### How to complete this task
Please transcribe the data that follows without the pictures, keeping every word the same.

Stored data
******************************
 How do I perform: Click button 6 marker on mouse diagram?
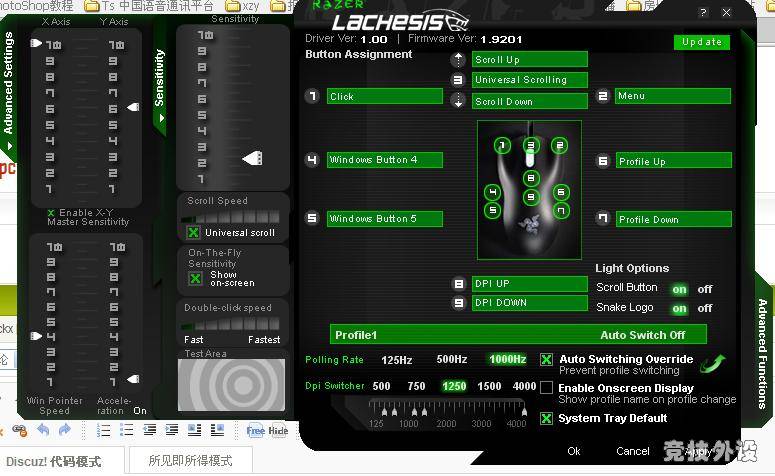(561, 192)
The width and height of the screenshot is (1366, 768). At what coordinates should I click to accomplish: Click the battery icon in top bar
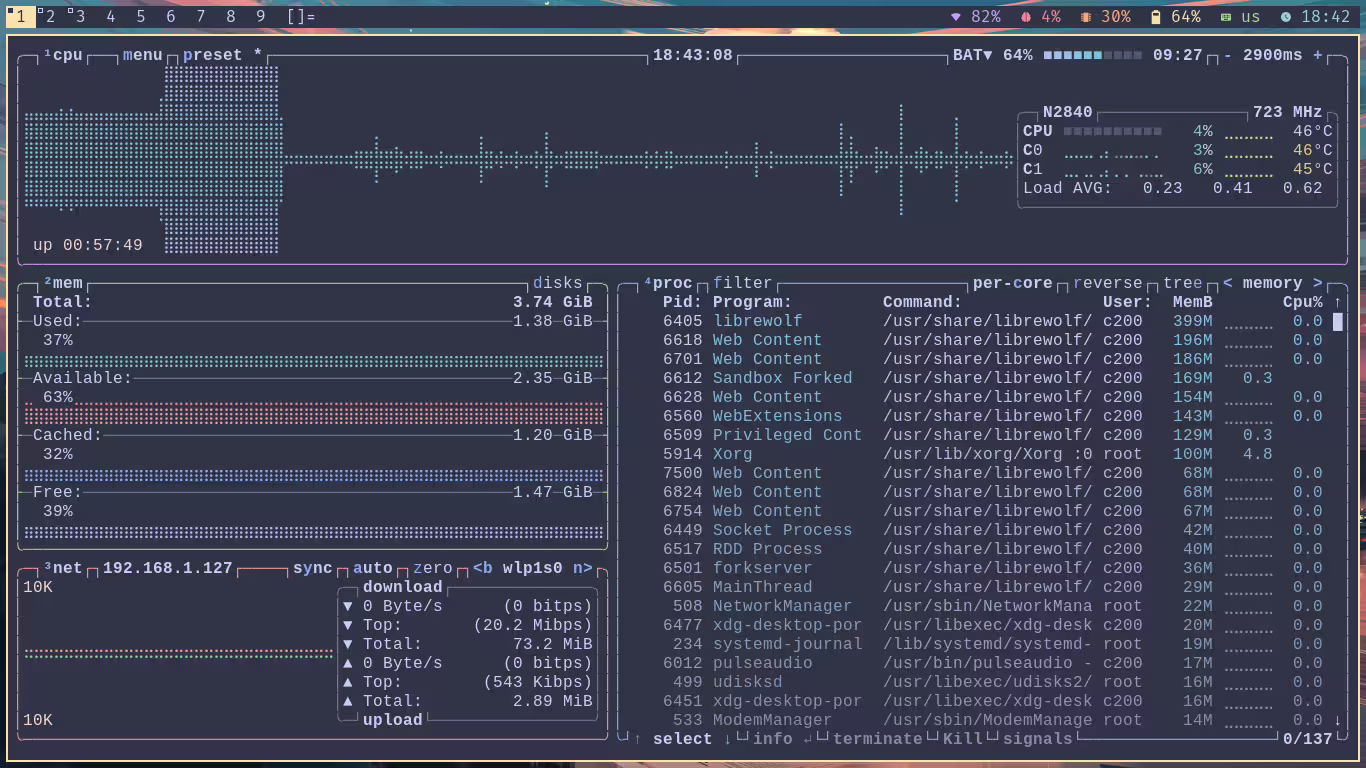1156,17
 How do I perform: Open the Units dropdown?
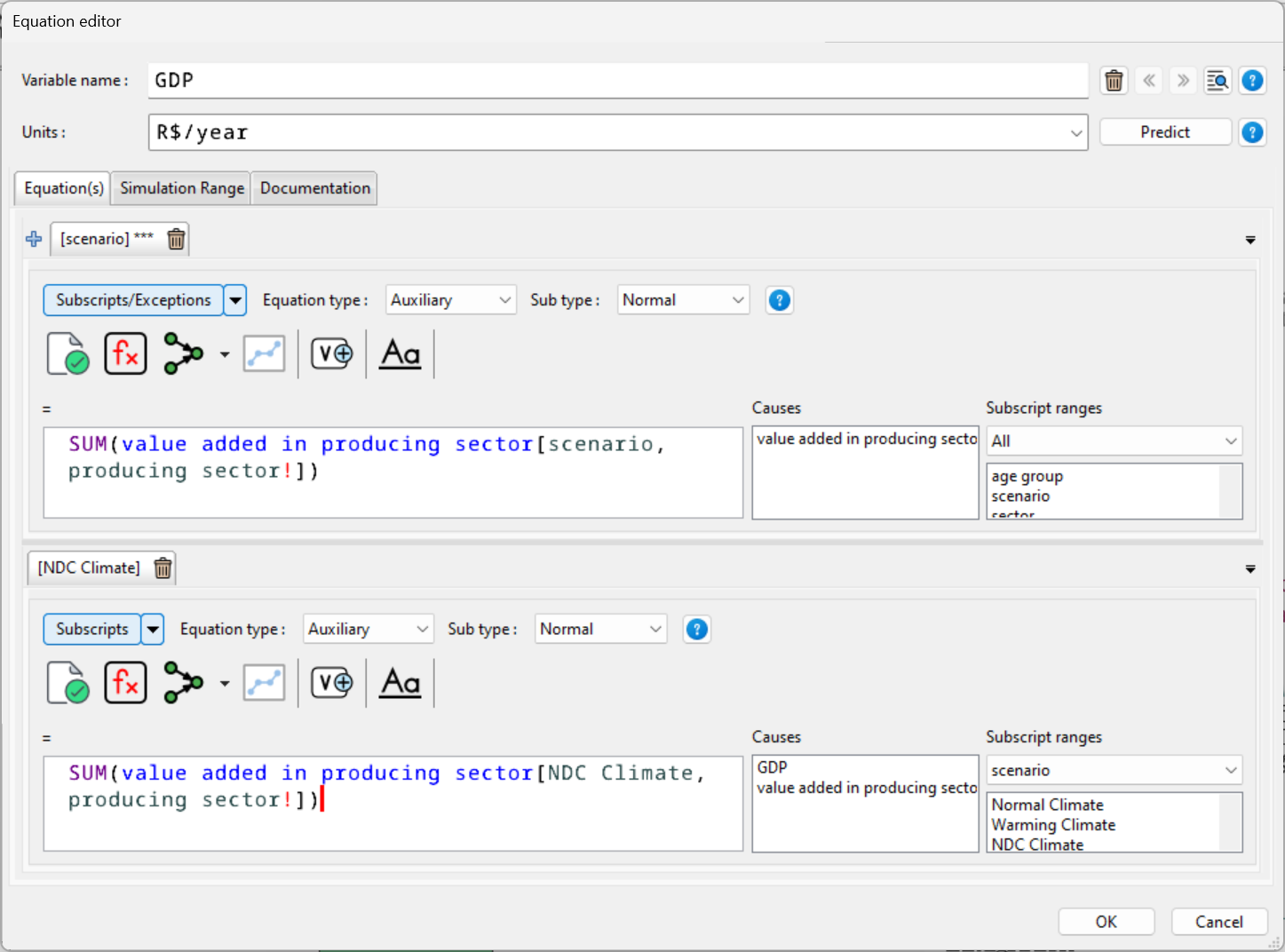(1075, 133)
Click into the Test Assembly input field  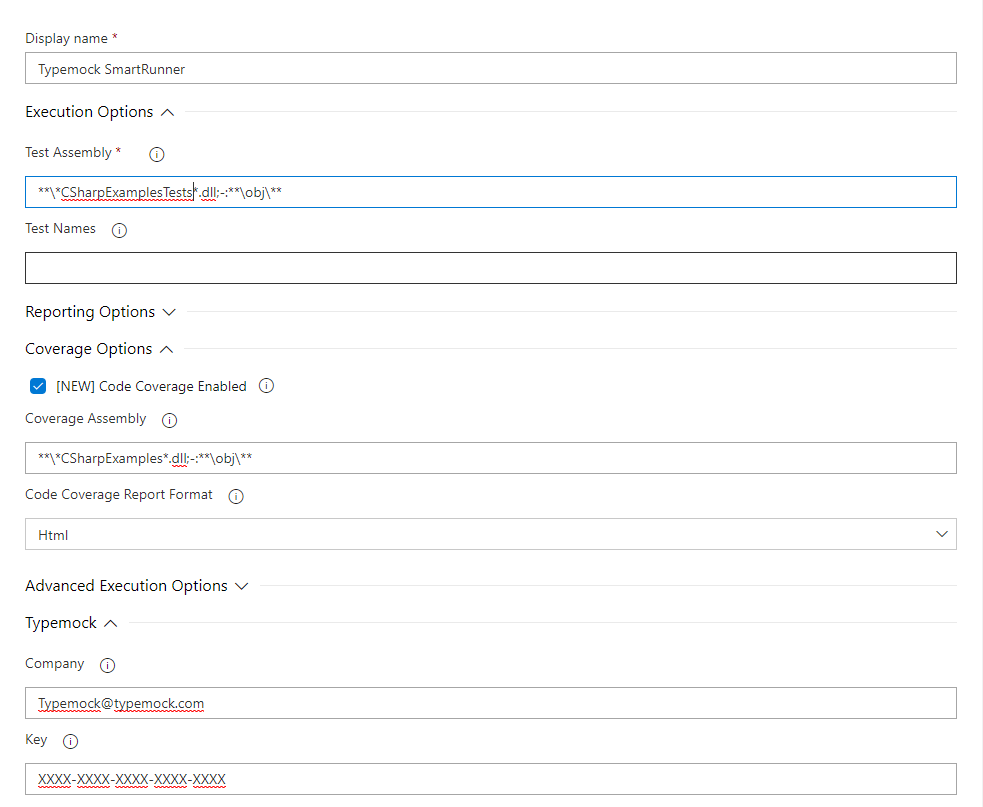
******************************
### Written response
 How do I perform: Click button 6 marker on mouse diagram?
(561, 192)
The width and height of the screenshot is (1366, 768). At what coordinates should I click to accomplish: Click the battery icon in top bar
1156,17
 How do I perform: Open the Units dropdown?
(1075, 133)
Click into the Test Assembly input field  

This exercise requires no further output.